In 1953, the British and Americans engineered the overthrow of Mohammad Mosaddegh, the democratically elected prime minister of what was then known as Persia. They failed to anticipate the consequences of a decision that restored Shah Reza Pahlavi to power but subsequently led to a theocratic revolution in 1979. That left westerners facing a country whose leaders distrust them and, through their proxies, wield huge influence across the region. Europe has been reduced to being a mere spectator of a crisis which impacts it deeply. It is forced to defer to the United States, which cannot forgive the humiliation it suffered at the hands of Iran, where its diplomats were held captive for 444 days from November 1979. The only country to see its reputation enhanced was Algeria, which brokered a release of the hostages in January 1981.

The US “makes history” in 2003

Fast forward 20 years and one story encapsulates the wilful ignorance of history that continued to bedevil so much of Western policymaking from Afghanistan to Morocco.

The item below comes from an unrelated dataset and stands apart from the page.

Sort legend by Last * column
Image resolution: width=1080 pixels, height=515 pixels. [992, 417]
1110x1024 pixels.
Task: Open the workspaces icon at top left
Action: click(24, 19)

Before the US invaded Iraq in 2003, Lewis “Scooter” Libby, chief of staff to the vice president, Dick Cheney, called in a respected American academic, an expert on Iraqi history, who told him that toppling Saddam Hussein and holding “democratic” elections would hugely increase Iran’s influence. “You understand history, we make it,” Libby answered. Two decades later, the results of making history are painfully evident.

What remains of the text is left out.